Israel announced multiple incoming missile attacks, and air sirens sounded in Tel Aviv and Jerusalem. Iranian state television said additional strikes also targeted U.S. bases. The Israeli military said it launched targeted attacks in Lebanon at the Iranian-backed Hezbollah militant group a “large-scale wave of strikes against infrastructure” in Iran’s capital, without elaborating. Explosions were heard in multiple locations in Tehran a short time later.
The U.S. Navy sank the Iranian frigate IRIS Dena Tuesday night in the Indian Ocean, killing at least 87 Iranian sailors, which Iranian Foreign Minister Abbas Araghchi decried Thursday as “an atrocity at sea.” “Frigate Dena, a guest of India’s Navy carrying almost 130 sailors, was struck in international waters without warning,” he wrote on social media. “Mark my words: The U.S. will come to bitterly regret (the) precedent it has set.”
Ayatollah Abdollah Javadi Amoli, in one of the few clerical statements so far from Iran, said the country was “on the verge of a great test” and called on state television for "the shedding of Zionist blood, the shedding of Trump’s blood.” "Fight the oppressive America, his blood is on my shoulders,’” he said in a rare call for violence from an ayatollah, one of the highest ranks within the clergy of Shiite Islam.
The U.S. and Israel launched the war Saturday, targeting Iran’s leadership and killing Iranian Supreme Leader Ayatollah Ali Khamenei, as well as its missile arsenal and nuclear program. Leaders have suggested that toppling the government is a goal, but the exact aims and timelines have repeatedly shifted, signaling an open-ended conflict. The war has killed more than 1,000 people in Iran, more than 70 in Lebanon, and around a dozen in Israel, according to officials in those countries. It has disrupted the supply of the world’s oil and gas, snarled international shipping, and stranded hundreds of thousands of travelers in the Middle East.
Threats expanding across the Middle East
Countries around the region braced for potential dangers Thursday, a day after Iran’s paramilitary Revolutionary Guard threatened “the complete destruction of the region’s military and economic infrastructure.”
Qatar’s Interior Ministry said authorities were evacuating residents near the U.S. Embassy in Doha as a temporary precaution, without providing further details. Fighter jets could be heard overhead in the United Arab Emirates city of Dubai, and Saudi Arabia said it destroyed a drone in its province bordering Jordan.
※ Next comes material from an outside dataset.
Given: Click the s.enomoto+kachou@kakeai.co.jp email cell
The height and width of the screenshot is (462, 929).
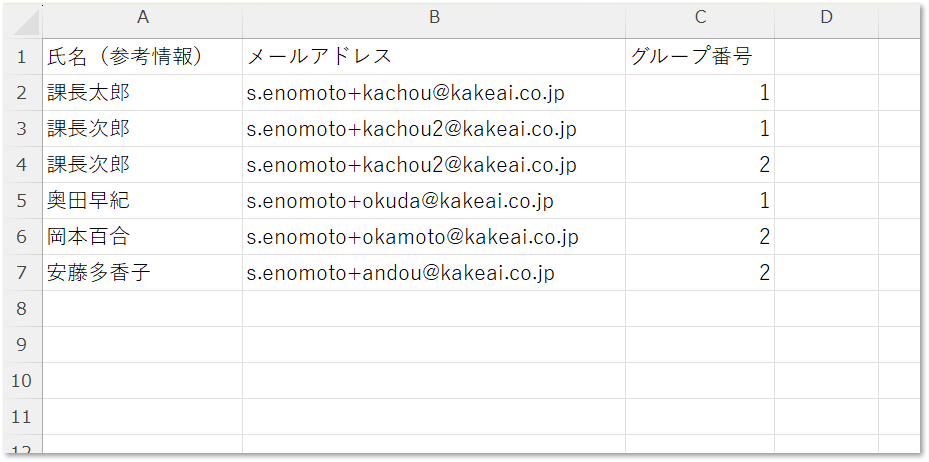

A new attack off the coast of Kuwait appeared to expand the area where commercial shipping was in danger.
An explosion rocked the area early Thursday, according to the United Kingdom Maritime Trade Operations Center run by the British military. It said a tanker apparently came under attack, but the agency did not offer a cause. Iran, in the past, has attacked ships by attaching limpet mines to them. Prior attacks since fighting began Saturday have happened in the Gulf of Oman and the Strait of Hormuz, which connects it to the Persian Gulf and through which about a fifth of the world’s oil is shipped.
U.S. stocks rebounded on Wednesday after oil prices stopped spiking and reports gave encouraging updates on the American economy. But oil prices resumed their ascent early Thursday, and Brent crude, the international standard, is now up some 15% from the start of the conflict as Iranian attacks have disrupted traffic through the strait.